I am no longer especially young.

Not old enough to be called ancient with dignity, but old enough to hear the floorboards creak beneath the architecture.

Old enough that the body occasionally sends memoranda.

A twinge here.

A number there.

A physician looking thoughtful for slightly too long.

You begin to smell the fragrance of mortality, faintly at first.

Then more often.

And like everyone else, I have my demons.

Mine do not come in bottles.

Mine come on plates.

Good food, specifically.

Not fast-food slop, mind you. I have never been particularly seduced by industrial grease wrapped in paper. We cook at home. Proper food. There is always something simmering, roasting, braising.

Civilized vice.

My problem has never been quality.

It is quantity.

I can eat.

And when I say eat, I do not mean politely nibble through a balanced serving while discussing mindfulness.

I mean mountains.

The kind of appetite that would have made one a respected peasant in the 17th century.

Useful in harvest season.

Less ideal in sedentary modernity.

And yet, through repeated self-inflicted experiments, I stumbled onto something mildly heretical.
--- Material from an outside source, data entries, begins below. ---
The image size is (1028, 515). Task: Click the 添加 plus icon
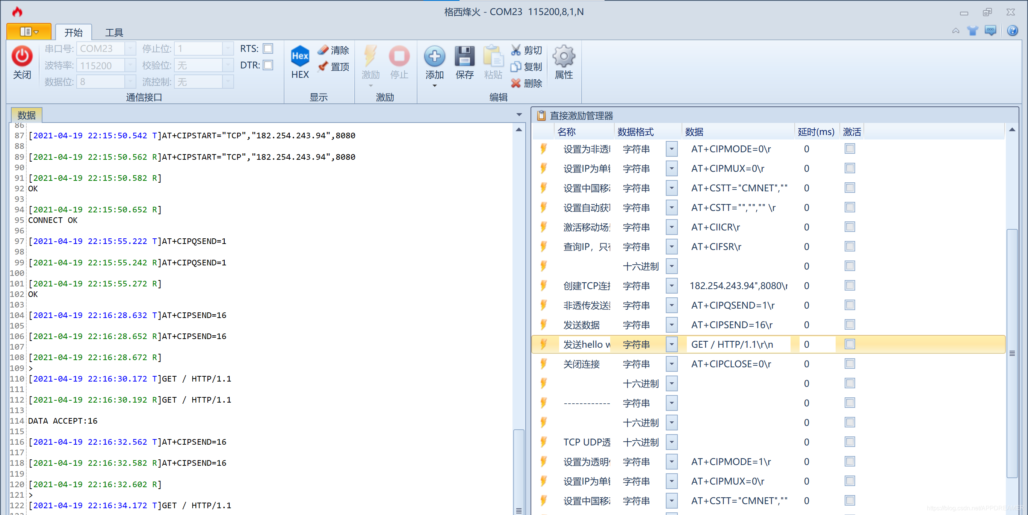[434, 56]
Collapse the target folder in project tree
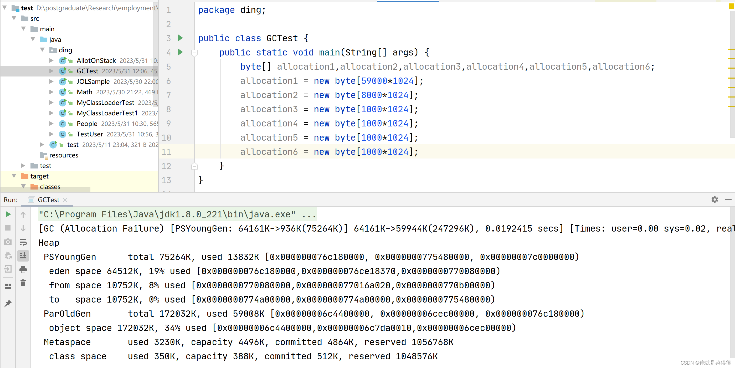 [x=14, y=176]
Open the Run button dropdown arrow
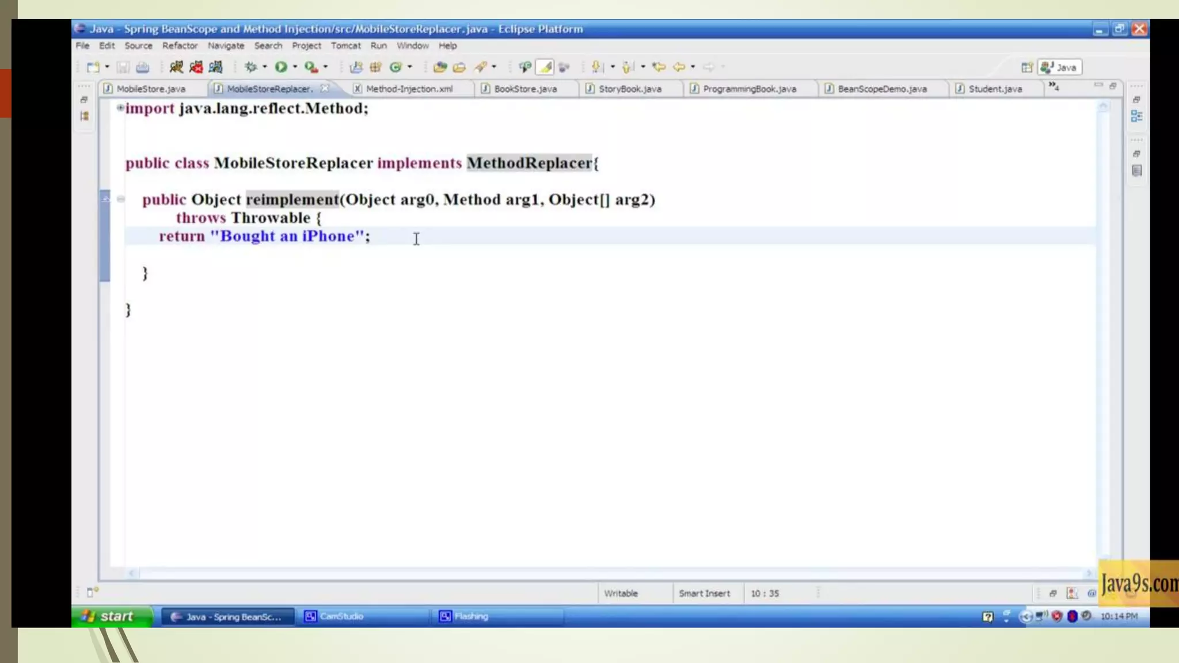Viewport: 1179px width, 663px height. 295,67
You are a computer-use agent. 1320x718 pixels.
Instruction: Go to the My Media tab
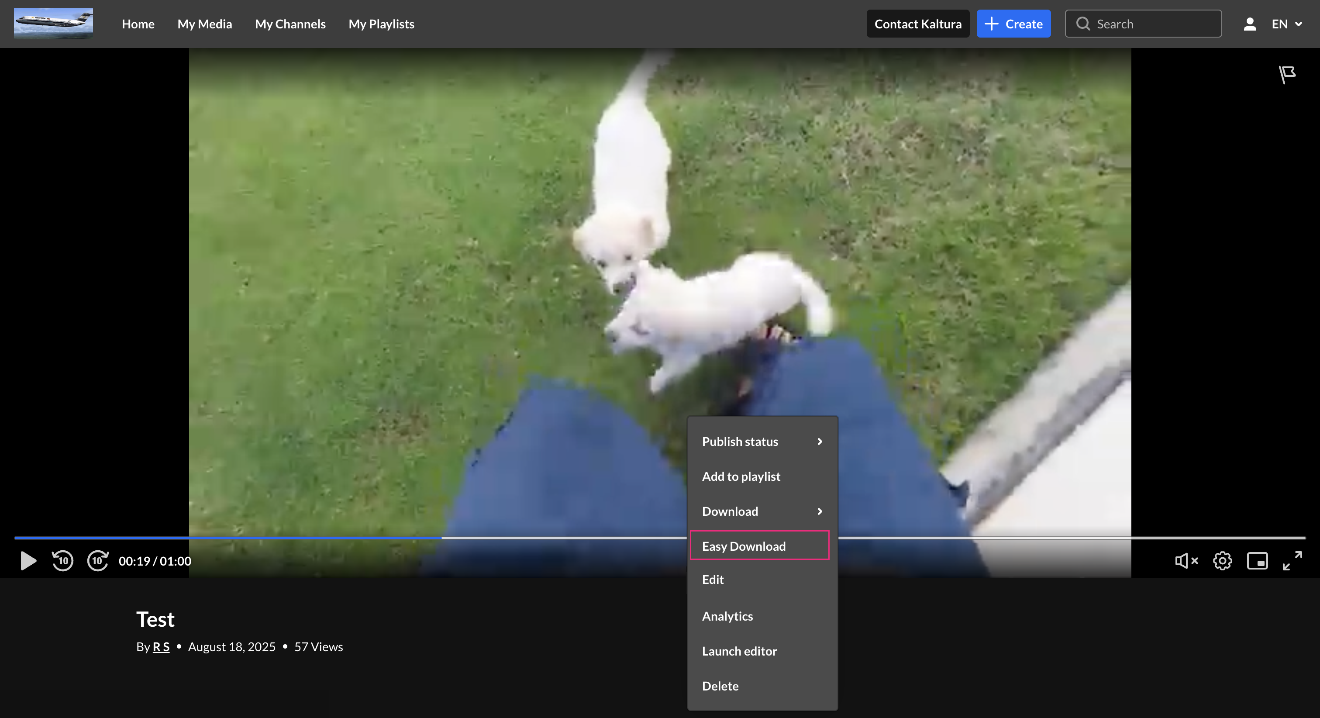pos(204,24)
Every time I cut carbohydrates severely for a while—seriously cut them, not perform dietary theater—I watch a remarkable thing happen.

Problems begin retreating.

Inflammation eases.

The liver improves.

Prediabetic markers soften.

Even the plaque story appears less theatrical.

Skin stops itching.

Sleep deepens.

Vision sharpens.

One almost begins to suspect the machinery likes this arrangement.
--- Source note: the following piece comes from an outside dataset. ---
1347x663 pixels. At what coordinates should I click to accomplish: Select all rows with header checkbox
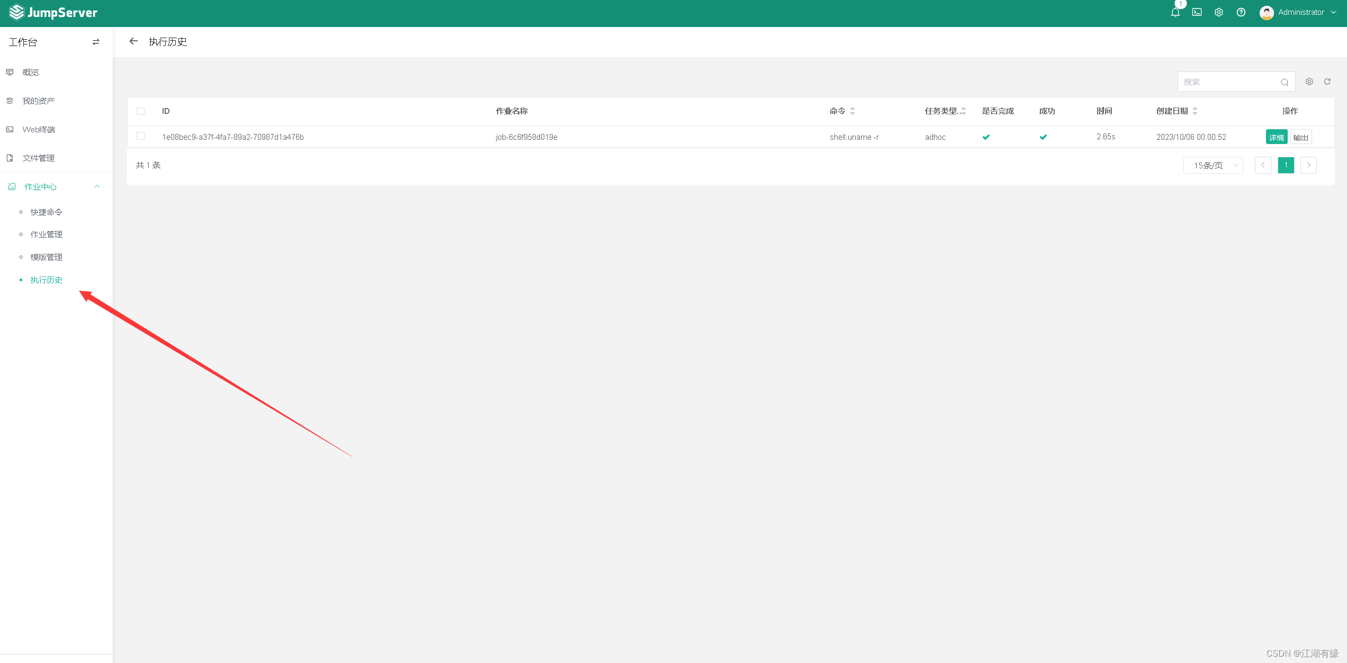point(140,111)
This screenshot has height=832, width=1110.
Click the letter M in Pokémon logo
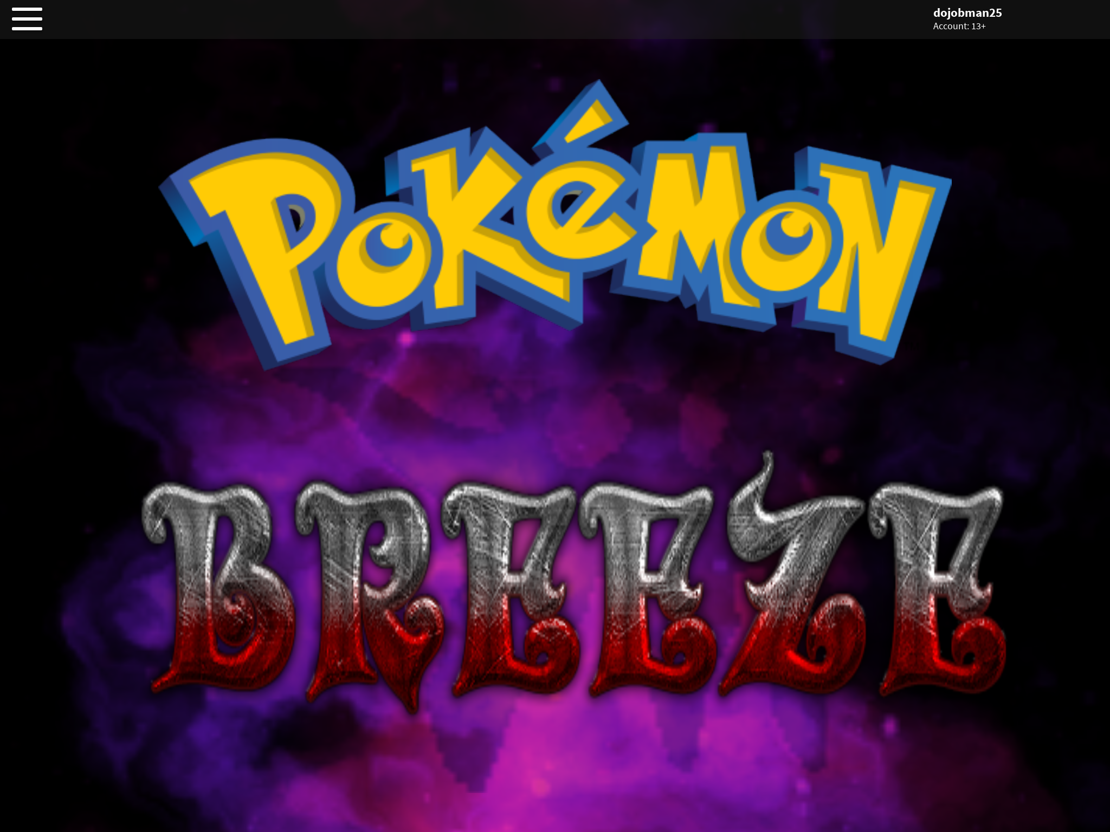pos(699,228)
And here is the truly rude part:

No medication.

No pharmaceutical priesthood intervening.

No miracle compounds.

Just removing a large chunk of what we were told, for decades, ought to form the nutritional foundation of life.
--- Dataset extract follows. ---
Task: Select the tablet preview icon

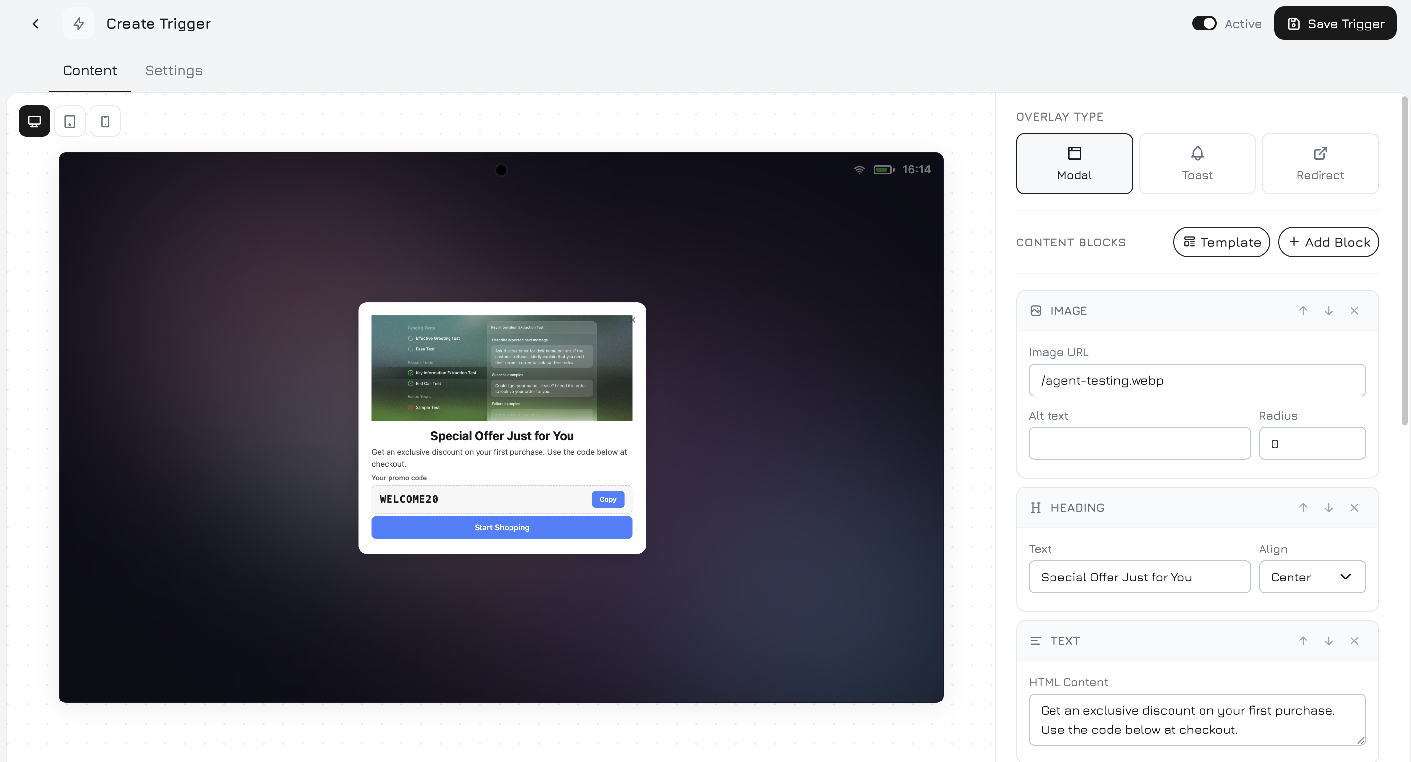Action: click(x=70, y=121)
Then, inevitably, I relapse.

The seductive return of breads, grains, the warm conspiracies of starch.

And over time, the old deterioration creeps back in like a tax authority.

Every time.

Same pattern.

Same outcome.

Repeatable enough to stop pretending coincidence.

At which point an awkward thought intrudes.

Perhaps the old food catechism was wrong.

Not slightly off.

Wrong.

Those sacred classroom diagrams—the food pyramid, that bureaucratic obelisk of nutritional wisdom—looks, in retrospect, less like science and more like propaganda laminated for children.

We were taught cereals were virtuous.

Muesli was health.

Grains were foundational.

Base of the pyramid.

The broad pedestal upon which vitality supposedly stood.

Really?

Interesting theology.

Pigs, meanwhile, are fattened on crushed corn.

A detail curiously omitted from the liturgy.

One begins to notice how often nutritional orthodoxy resembles ideology with laboratory accessories.

Decades of dogma.

Low-fat hysteria.

Sugar hidden behind euphemisms.

Processed grains canonized.

Meanwhile waistlines balloon, metabolic disorders spread, and entire industries bloom to manage diseases suspiciously linked to the dietary advice itself.

Quite the business model.

Feed people badly.

Medicate consequences.

Call it healthcare.

And if one notices improvement through simply refusing the approved script?

Well, that is filed under anecdote.

Everyone lies.

Or perhaps more precisely:

Every institution lies when too much depends on having been right.

That includes nutritional priesthoods.

Especially them.

Now I am not claiming carbohydrates are demonic entities dispatched from agricultural hell.

Though wheat occasionally behaves suspiciously.

I am saying something simpler.

Pay attention when your own body runs controlled experiments more honestly than public doctrine does.

Repeatedly.

With measurable outcomes.

That matters.

Because personal observation has become strangely unfashionable.

People trust government diagrams over their own blood markers.

Trust slogans over symptoms.

Trust pyramids.

I increasingly do not.

Age does that.

It makes one less romantic about official truths.

And perhaps that is one quiet privilege of growing older:

You begin to notice how much received wisdom was merely fashionable nonsense with institutional backing.

Including, perhaps especially, what they told us to eat.

Funny species.

We feed livestock grain to fatten them.

Then call it health food for humans.

And somehow I am the heretic for noticing.